Structure solution and molecular dynamics refinement of the yeast Cu,Zn enzyme superoxide dismutase

Abstract

Cu,Zn yeast superoxide dismutase was crystallized from polyethylene glycol solutions. The crystals belong to the P2(1)2(1)2 space group, with cell dimensions a = 105.3, b = 143.0, c = 62.1 A; two dimers of Mr = 32,000 each are contained in the asymmetric unit. Diffraction data at 2.5 A resolution were collected with the image-plate system at the EMBL synchrotron radiation facility in Hamburg. The structure was determined by molecular replacement using as a search model the 'blue-green' dimer of the bovine Cu,Zn superoxide dismutase. The crystallographic refinement of the molecular replacement solution was performed by means of molecular dynamics techniques and resulted in an R factor of 0.268 for the data between 6.0 and 2.5 A. The model was subsequently subjected to conventional restrained crystallographic refinement of the coordinates and temperature factors.
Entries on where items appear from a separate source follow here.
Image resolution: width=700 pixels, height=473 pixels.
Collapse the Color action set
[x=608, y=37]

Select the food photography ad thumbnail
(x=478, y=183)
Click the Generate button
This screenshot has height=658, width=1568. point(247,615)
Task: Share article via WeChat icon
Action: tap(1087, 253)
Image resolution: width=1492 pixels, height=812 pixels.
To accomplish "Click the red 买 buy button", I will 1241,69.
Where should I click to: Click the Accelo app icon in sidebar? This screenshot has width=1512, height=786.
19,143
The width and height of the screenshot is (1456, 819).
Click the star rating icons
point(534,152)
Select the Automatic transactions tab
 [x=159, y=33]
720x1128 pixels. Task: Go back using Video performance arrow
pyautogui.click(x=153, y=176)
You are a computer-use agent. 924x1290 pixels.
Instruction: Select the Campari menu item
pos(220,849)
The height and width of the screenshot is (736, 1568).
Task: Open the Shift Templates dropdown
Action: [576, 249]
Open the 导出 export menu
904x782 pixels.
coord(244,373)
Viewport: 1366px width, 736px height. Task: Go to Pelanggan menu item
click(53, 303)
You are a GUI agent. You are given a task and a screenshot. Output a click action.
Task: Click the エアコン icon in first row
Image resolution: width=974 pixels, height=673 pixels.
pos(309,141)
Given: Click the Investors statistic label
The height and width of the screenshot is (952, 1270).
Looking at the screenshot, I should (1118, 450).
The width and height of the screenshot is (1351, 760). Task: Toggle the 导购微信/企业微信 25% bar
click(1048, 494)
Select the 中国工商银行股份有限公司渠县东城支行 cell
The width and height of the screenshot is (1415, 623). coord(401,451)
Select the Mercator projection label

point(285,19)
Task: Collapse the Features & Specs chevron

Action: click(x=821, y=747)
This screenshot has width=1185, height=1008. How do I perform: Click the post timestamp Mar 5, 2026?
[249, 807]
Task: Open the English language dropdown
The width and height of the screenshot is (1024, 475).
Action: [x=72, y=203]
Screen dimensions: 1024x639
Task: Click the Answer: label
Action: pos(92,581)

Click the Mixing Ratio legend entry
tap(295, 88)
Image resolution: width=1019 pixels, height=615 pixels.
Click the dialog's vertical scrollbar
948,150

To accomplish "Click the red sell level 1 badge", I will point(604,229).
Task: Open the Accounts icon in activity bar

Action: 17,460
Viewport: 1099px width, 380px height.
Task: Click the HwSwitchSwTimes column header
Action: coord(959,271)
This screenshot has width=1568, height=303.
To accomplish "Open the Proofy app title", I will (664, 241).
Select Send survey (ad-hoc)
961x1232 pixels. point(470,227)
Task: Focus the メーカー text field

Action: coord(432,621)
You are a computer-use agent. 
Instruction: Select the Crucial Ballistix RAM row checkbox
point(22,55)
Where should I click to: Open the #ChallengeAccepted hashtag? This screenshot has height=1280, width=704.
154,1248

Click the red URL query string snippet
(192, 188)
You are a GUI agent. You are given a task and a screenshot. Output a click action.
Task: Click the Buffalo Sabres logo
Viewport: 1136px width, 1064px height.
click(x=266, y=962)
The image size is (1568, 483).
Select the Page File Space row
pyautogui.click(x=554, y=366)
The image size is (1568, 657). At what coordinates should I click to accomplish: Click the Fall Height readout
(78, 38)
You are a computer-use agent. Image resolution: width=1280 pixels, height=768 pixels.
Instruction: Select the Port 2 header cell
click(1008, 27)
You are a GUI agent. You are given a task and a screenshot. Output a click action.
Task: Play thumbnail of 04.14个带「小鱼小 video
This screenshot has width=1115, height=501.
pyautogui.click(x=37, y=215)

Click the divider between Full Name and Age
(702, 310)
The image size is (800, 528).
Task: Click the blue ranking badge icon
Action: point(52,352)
The current R value for the data between 6.0 and 2.5 A is 0.220. Owing to the large radius of convergence of the molecular dynamics-crystallographic refinement, the convergence of the refinement process was reached after 18.1 ps of simulation time. The geometry of the active site of the enzyme appears essentially preserved compared with the bovine superoxide dismutase. The beta-barrel structure in the yeast enzyme is closed at the upper part by an efficient hydrogen-bonding scheme.